Although, as a percentage of advances, there has been improvement in the gross NPA ratio in September at 7.7 per cent, compared to 8.2 per cent in June and 7.9 per cent in March. The RBI and analysts have warned against a spike in bad loans in the coming months. An increase (decrease) in policy rate by 100 basis points causes the credit to decline (increase) by 1.95 per cent with a lag of six quarters, validating the existence of a robust credit channel of monetary transmission in India, the paper said. The stressed asset ratio impacts credit growth negatively, suggesting that banks with higher stressed assets are forced to curtail their credit growth.

In a bank-dominated financial system such as India, the credit channel plays a critical role in transmitting monetary policy impulses to the credit market and from thereon to the real economy, the report said.

“In India, however, credit growth has slowed sharply in the recent period, even as the RBI has reduced the policy rate significantly.

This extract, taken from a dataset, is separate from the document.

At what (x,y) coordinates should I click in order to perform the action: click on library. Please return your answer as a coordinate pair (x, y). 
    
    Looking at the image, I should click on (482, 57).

A wide divergence has also been observed in credit growth of public and private sector banks, suggesting that apart from common factors, some idiosyncratic factors are also at play,” the RBI said.

“The results of the paper suggest that the credit channel of monetary policy transmission is robust in India. Its efficacy, however, is impaired if there is a deterioration in asset quality but is reinforced by better capital position of banks,” it said. Controlling for asset quality, in the short-run, the credit channel of monetary transmission of public sector banks is stronger relative to that of private sector banks, it added.